The Secretary of War well knew how to parry these thrusts; he was not responsible. He was as ultra a man as any; and all he could do was to organize and arm the troops authorized by Congress. Some thirty odd thousand were mustered in already; and at least five thousand volunteers were offering daily. Mr. Toombs said five hundred thousand volunteers ought to be accepted and for the war. We wanted no six or twelve months’ men. To this the Secretary replied that the Executive could not transcend the limits prescribed by Congress.

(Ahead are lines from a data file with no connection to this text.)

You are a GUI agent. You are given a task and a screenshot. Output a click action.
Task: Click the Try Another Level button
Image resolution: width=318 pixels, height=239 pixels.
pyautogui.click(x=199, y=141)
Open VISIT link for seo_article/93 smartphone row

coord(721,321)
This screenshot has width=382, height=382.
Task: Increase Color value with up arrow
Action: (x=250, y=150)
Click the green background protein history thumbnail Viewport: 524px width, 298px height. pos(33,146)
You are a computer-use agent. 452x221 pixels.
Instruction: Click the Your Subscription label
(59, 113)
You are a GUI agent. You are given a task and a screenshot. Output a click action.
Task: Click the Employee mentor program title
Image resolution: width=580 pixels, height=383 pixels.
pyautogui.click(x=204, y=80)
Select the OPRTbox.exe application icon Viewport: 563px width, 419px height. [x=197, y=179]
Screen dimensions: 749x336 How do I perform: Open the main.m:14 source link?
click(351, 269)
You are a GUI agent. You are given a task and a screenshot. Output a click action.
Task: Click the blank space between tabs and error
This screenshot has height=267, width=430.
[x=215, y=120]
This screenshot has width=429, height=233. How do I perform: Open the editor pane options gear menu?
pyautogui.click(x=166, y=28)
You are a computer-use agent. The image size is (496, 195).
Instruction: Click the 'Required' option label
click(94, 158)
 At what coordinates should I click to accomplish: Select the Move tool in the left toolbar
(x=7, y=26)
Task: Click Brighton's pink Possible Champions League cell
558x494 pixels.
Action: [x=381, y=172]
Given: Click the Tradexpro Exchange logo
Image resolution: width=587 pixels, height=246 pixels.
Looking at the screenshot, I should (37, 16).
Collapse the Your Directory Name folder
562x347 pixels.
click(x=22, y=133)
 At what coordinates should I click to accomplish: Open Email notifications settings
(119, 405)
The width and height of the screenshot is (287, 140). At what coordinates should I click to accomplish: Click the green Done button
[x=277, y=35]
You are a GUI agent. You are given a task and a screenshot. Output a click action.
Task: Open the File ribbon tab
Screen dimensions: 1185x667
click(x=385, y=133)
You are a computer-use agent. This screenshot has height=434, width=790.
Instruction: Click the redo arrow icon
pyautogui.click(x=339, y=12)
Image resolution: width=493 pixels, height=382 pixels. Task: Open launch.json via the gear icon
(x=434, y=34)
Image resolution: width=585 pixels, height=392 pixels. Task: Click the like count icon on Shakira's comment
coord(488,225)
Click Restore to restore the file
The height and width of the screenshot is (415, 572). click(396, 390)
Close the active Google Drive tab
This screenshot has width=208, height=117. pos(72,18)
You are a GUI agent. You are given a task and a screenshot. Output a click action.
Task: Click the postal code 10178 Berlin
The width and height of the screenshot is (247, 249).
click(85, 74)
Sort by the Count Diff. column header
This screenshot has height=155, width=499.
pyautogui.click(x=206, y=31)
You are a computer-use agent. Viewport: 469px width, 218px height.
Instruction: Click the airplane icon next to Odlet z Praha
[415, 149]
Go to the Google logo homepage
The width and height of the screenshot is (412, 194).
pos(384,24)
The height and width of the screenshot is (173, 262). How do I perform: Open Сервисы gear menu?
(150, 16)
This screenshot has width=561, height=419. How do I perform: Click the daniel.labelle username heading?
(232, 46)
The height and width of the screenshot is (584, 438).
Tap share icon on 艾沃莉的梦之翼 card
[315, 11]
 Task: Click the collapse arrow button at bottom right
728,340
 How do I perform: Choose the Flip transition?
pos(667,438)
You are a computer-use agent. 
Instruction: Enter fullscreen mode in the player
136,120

These little discussions were of frequent occurrence; and it soon became apparent that the Secretary of War was destined to be the most important man among the cabinet ministers. His position afforded the best prospect of future distinction—always provided he should be equal to the position, and his administration attended with success. I felt convinced that Toombs would not be long chafing in the cabinet, but that he would seize the first opportunity to repair to the field.